_EXCERPTED RECORDS_.

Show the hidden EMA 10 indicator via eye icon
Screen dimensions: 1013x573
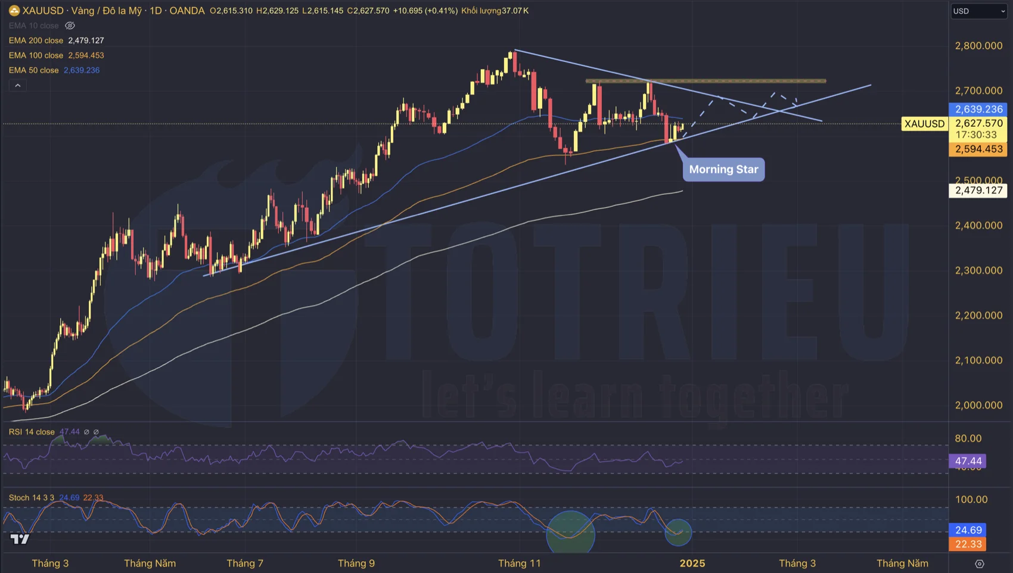(70, 26)
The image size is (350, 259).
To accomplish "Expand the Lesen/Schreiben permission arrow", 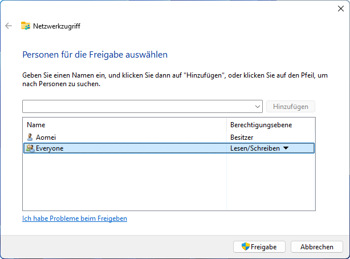I will 286,148.
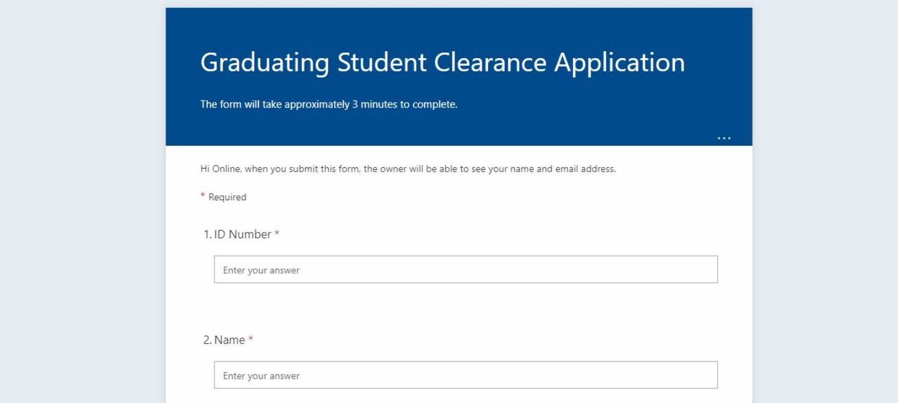Click the question number 1 marker
This screenshot has width=898, height=403.
click(x=207, y=234)
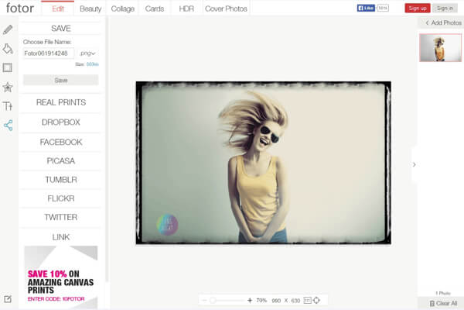
Task: Open the effects flask tool
Action: 8,48
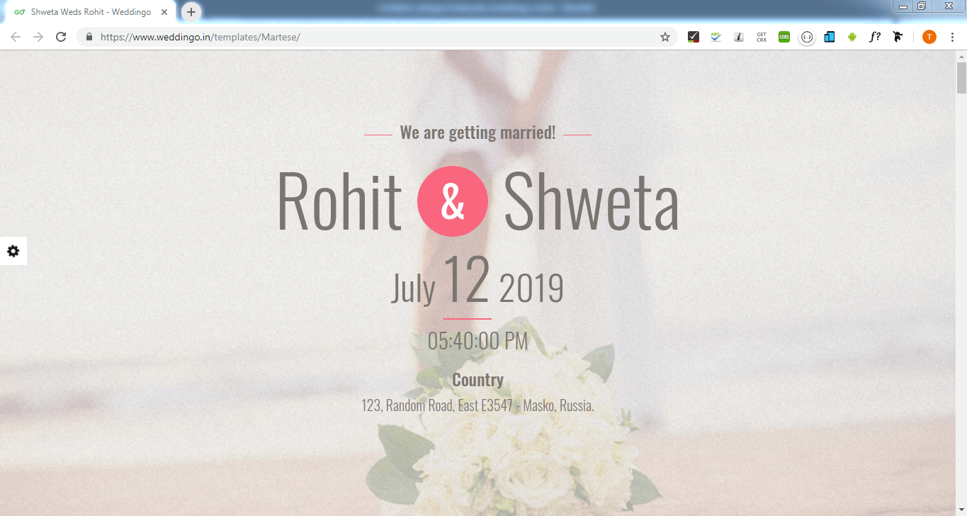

_WHAT THE TASK REQUIRES_.
In the data above, find the line containing "Screen dimensions: 1013x573" and the line containing "The image size is (350, 259).". Copy exactly the stretch from the first through the second, both included, leaving out any picture.

_REPLY_.
Screen dimensions: 1013x573
(70, 26)
The image size is (350, 259).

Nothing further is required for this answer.